BEGIN
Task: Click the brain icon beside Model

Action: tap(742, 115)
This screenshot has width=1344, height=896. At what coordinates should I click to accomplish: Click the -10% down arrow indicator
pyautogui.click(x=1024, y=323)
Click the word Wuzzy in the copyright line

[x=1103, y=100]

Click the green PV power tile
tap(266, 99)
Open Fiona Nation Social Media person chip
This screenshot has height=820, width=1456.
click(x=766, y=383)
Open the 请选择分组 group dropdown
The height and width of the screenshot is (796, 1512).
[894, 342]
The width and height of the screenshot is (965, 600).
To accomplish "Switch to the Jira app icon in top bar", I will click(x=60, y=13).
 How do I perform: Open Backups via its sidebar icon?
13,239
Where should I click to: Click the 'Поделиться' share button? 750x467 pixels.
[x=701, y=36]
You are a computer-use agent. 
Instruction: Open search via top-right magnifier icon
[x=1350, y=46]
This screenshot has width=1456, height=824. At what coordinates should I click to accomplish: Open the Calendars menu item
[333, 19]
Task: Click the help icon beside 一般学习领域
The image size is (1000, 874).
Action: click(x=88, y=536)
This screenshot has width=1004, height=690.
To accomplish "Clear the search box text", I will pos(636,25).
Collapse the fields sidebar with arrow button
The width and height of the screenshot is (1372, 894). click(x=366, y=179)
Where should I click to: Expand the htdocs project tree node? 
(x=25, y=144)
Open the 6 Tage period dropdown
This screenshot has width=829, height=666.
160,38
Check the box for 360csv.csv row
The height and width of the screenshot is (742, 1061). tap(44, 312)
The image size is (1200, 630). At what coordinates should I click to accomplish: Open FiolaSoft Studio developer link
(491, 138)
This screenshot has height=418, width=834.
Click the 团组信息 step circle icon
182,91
END
**What you will do:** Nothing but the lines from the one with "This screenshot has height=418, width=834." to the last line of the data should appear in the answer, each exactly as it stands.

**Task output:**
This screenshot has height=418, width=834.
Click the 团组信息 step circle icon
182,91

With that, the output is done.